Transcribe all records exactly.

(Beginning of DATA EXCERPTS)

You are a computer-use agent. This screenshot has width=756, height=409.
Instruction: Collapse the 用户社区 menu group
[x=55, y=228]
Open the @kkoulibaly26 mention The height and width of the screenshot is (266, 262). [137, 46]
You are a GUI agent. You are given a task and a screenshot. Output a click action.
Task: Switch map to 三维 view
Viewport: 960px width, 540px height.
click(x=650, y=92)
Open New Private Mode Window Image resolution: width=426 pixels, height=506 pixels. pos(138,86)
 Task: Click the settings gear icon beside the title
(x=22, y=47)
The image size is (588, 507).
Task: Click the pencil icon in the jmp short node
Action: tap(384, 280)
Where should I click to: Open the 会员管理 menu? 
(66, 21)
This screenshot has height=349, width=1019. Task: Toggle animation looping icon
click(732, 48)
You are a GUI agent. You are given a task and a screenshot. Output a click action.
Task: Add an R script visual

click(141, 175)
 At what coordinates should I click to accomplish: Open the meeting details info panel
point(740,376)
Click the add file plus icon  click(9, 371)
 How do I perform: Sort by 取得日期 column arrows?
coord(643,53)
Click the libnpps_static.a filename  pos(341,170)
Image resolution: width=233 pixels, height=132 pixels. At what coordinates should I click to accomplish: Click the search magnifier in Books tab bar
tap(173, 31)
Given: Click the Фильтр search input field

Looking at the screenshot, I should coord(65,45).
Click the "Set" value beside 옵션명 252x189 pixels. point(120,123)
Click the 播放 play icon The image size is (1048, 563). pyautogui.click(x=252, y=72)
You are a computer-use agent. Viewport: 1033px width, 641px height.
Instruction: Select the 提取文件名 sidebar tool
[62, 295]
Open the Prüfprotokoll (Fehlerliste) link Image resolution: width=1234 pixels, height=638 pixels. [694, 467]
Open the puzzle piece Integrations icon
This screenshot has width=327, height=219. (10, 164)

(End of DATA EXCERPTS)

**SOLUTION TO THIS EXERCISE:**
You are a computer-use agent. This screenshot has width=756, height=409.
Instruction: Collapse the 用户社区 menu group
[x=55, y=228]
Open the @kkoulibaly26 mention The height and width of the screenshot is (266, 262). [137, 46]
You are a GUI agent. You are given a task and a screenshot. Output a click action.
Task: Switch map to 三维 view
Viewport: 960px width, 540px height.
click(x=650, y=92)
Open New Private Mode Window Image resolution: width=426 pixels, height=506 pixels. pos(138,86)
 Task: Click the settings gear icon beside the title
(x=22, y=47)
The image size is (588, 507).
Task: Click the pencil icon in the jmp short node
Action: tap(384, 280)
Where should I click to: Open the 会员管理 menu? 
(66, 21)
This screenshot has height=349, width=1019. Task: Toggle animation looping icon
click(732, 48)
You are a GUI agent. You are given a task and a screenshot. Output a click action.
Task: Add an R script visual

click(141, 175)
 At what coordinates should I click to accomplish: Open the meeting details info panel
point(740,376)
Click the add file plus icon  click(9, 371)
 How do I perform: Sort by 取得日期 column arrows?
coord(643,53)
Click the libnpps_static.a filename  pos(341,170)
Image resolution: width=233 pixels, height=132 pixels. At what coordinates should I click to accomplish: Click the search magnifier in Books tab bar
tap(173, 31)
Given: Click the Фильтр search input field

Looking at the screenshot, I should coord(65,45).
Click the "Set" value beside 옵션명 252x189 pixels. point(120,123)
Click the 播放 play icon The image size is (1048, 563). pyautogui.click(x=252, y=72)
You are a computer-use agent. Viewport: 1033px width, 641px height.
Instruction: Select the 提取文件名 sidebar tool
[62, 295]
Open the Prüfprotokoll (Fehlerliste) link Image resolution: width=1234 pixels, height=638 pixels. [694, 467]
Open the puzzle piece Integrations icon
This screenshot has width=327, height=219. (10, 164)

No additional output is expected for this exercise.